4. Control the size of negative electrode particles
Huang et al. studied the effect of negative electrode particle size on low-temperature performance and found that coke negative electrodes with average particle sizes of 6 μ m and 25 μ m respectively have the same reversible charge discharge capacity at room temperature. However, at -30 ° C, coke electrodes with particle sizes of 25 μ m can only release 10% of room temperature capacity, while coke electrodes with particle sizes of 6 μ m can release 61% of room temperature capacity.
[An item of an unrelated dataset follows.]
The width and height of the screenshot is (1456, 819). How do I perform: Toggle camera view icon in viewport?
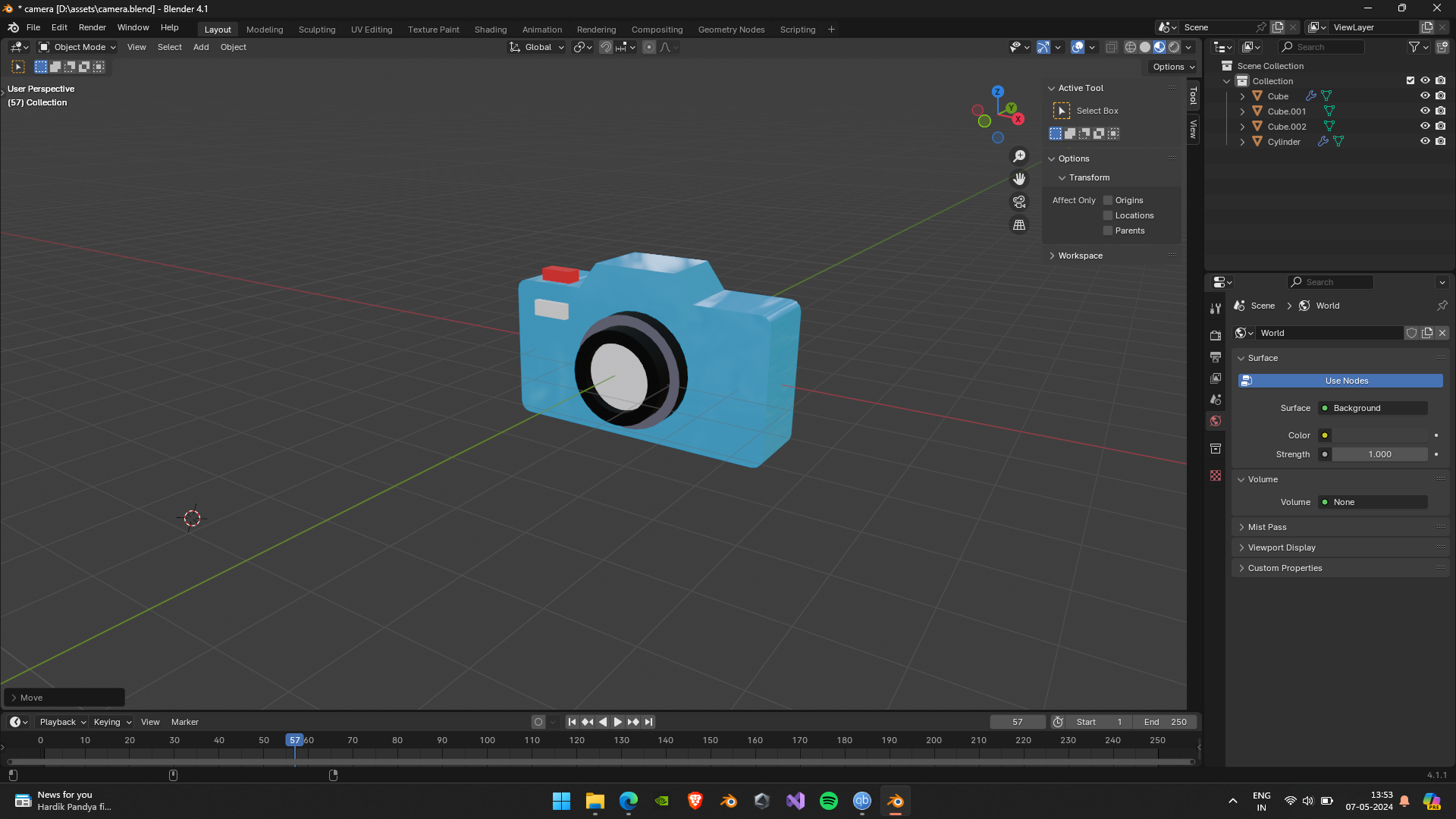tap(1019, 202)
From this experimental result, it can be concluded that the larger the negative electrode particle size, the longer the lithium ion diffusion path and the greater the diffusion impedance, resulting in increased concentration polarization and poorer low-temperature performance. Therefore, appropriately reducing the particle size of the negative electrode material can effectively shorten the migration distance of lithium ions between graphite layers, reduce diffusion impedance, increase the electrolyte infiltration area, and thereby improve the low-temperature performance of the battery. In addition, graphite negative electrodes made by small particle size single particle granulation have high isotropy, which can provide more lithium insertion sites, reduce polarization, and significantly improve the low-temperature performance of batteries.
4、 Conclusion
In summary, the low-temperature performance of lithium-ion batteries is a key factor restricting their application, and how to improve the low-temperature performance of lithium-ion batteries is still a hot and difficult research topic.
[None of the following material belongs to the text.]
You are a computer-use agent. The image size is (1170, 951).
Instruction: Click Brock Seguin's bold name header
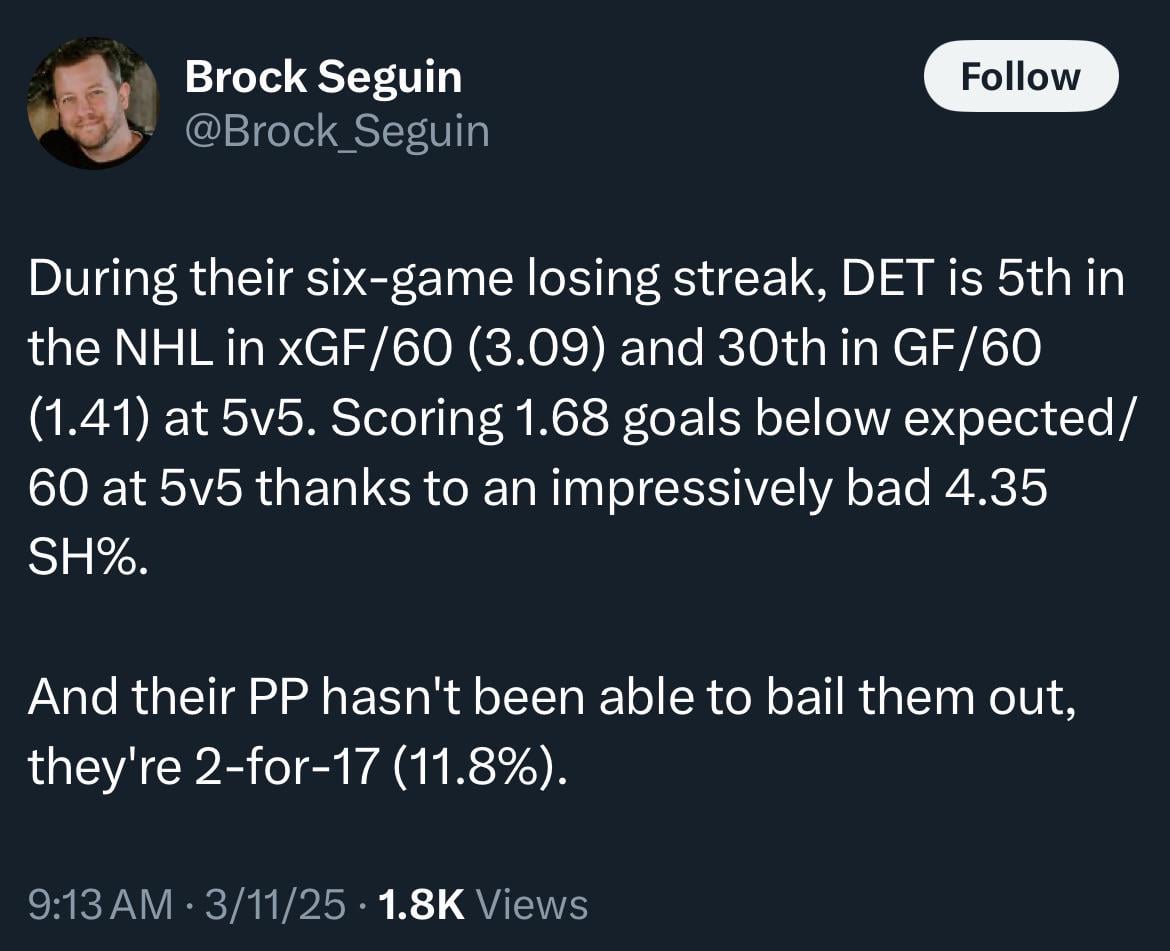pos(323,75)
The reaction process of the battery system mainly includes four steps: Li+transport in the electrolyte, passing through the electrolyte/electrode interface facial mask, charge transfer and Li+diffusion in the active substance body. At low temperatures, the rate of each step decreases, resulting in an increase in the impedance of each step, which intensifies electrode polarization and leads to a decrease in low-temperature discharge capacity and lithium deposition on the negative electrode.
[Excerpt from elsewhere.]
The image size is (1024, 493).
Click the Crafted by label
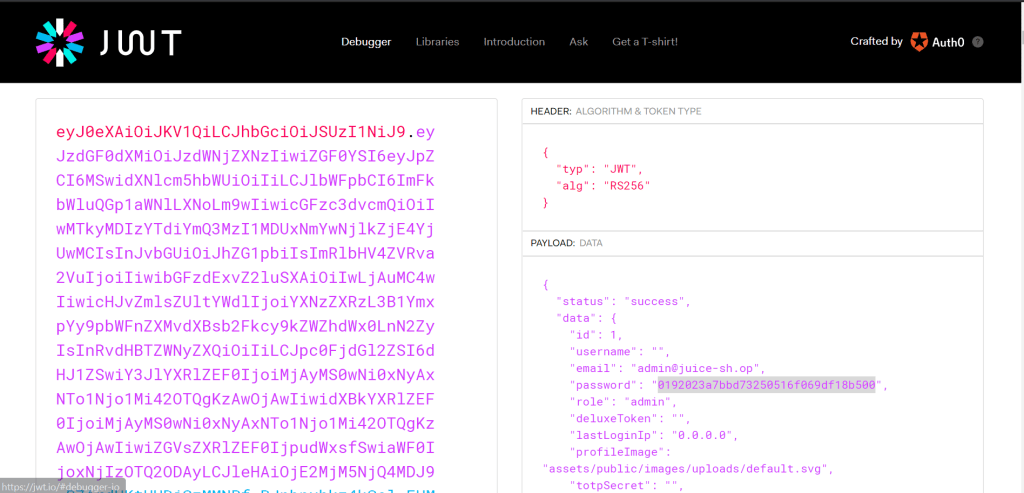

Improving the low-temperature performance of lithium batteries should comprehensively consider the influence of various factors such as the positive electrode, negative electrode, and electrolyte in the battery. By optimizing the composition of electrolyte solvents, additives, and lithium salts, the conductivity of the electrolyte can be improved while reducing the film-forming impedance; Doping, coating, and small particle modification are carried out on the positive and negative electrode materials to optimize the material structure, reduce the interface impedance and Li+diffusion impedance in the active material body. By optimizing the overall battery system and reducing the polarization of lithium batteries at low temperatures, the low-temperature performance of the battery is further improved.